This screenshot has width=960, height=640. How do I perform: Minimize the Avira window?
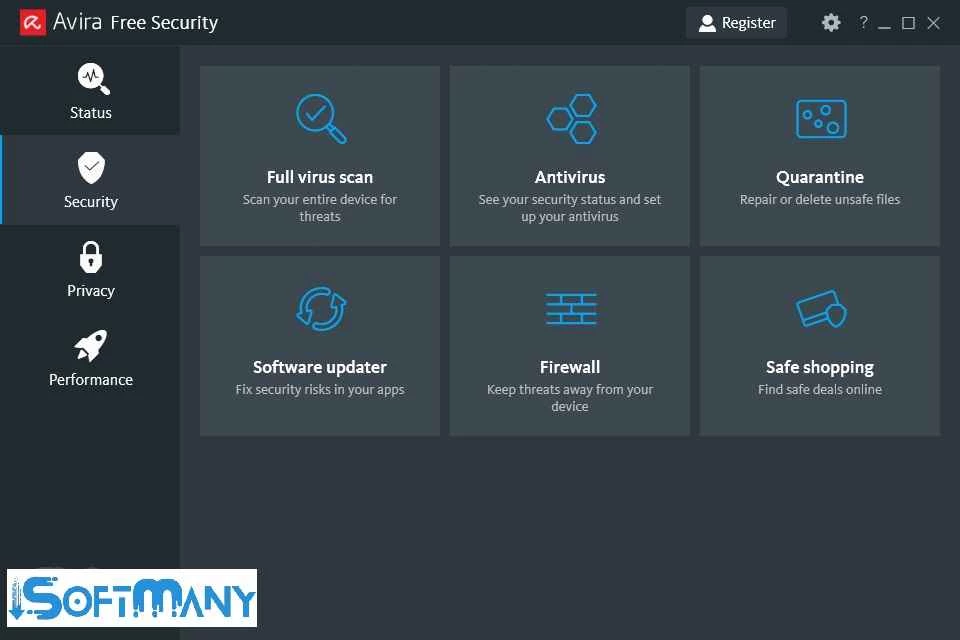[885, 23]
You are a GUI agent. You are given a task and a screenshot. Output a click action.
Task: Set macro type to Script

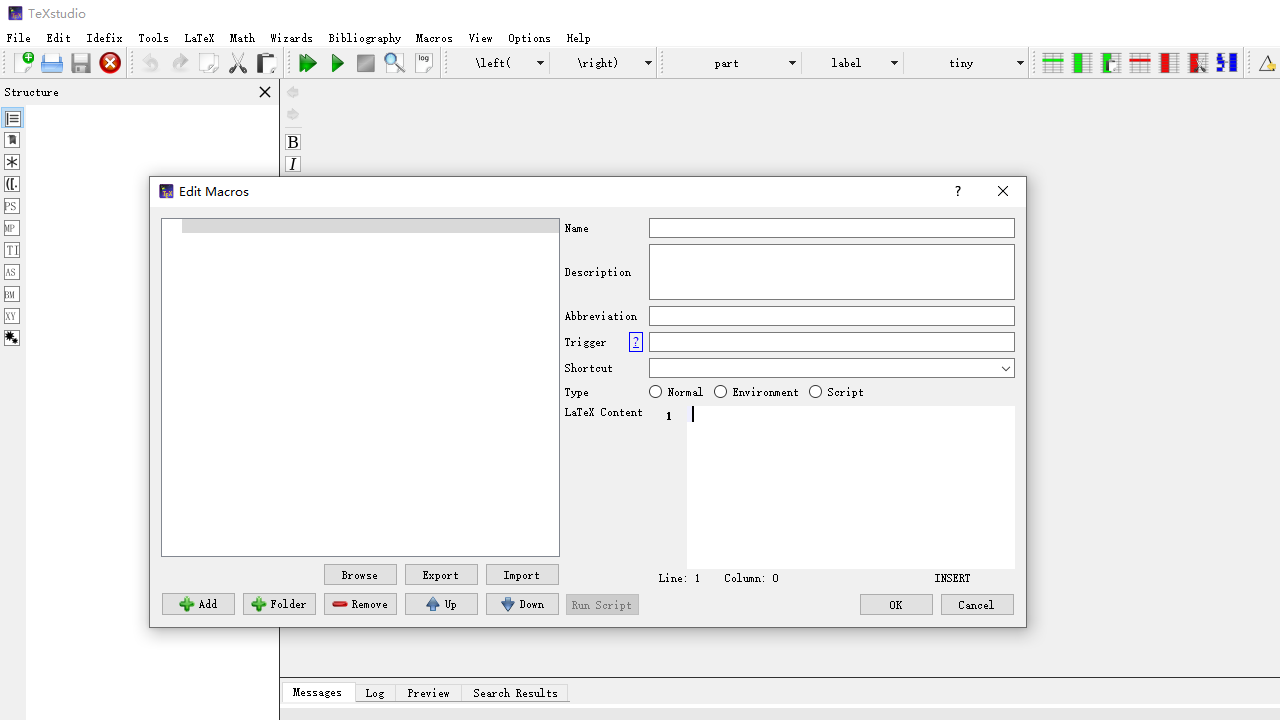815,391
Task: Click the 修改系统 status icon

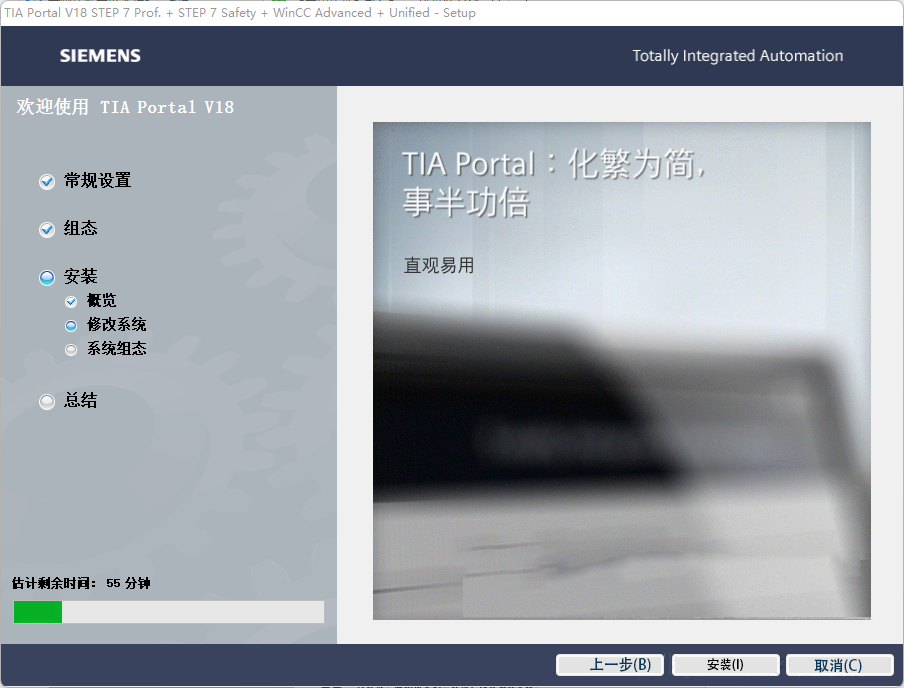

★ ★ ★ ★ ★

## About this task
Quote all the lines above exactly as given. Do not include the pictures.

## Task answer
This screenshot has width=960, height=640. How do I perform: Minimize the Avira window?
[885, 23]
You are a GUI agent. You are given a task and a screenshot. Output a click action.
Task: Set macro type to Script

815,391
Task: Click the 修改系统 status icon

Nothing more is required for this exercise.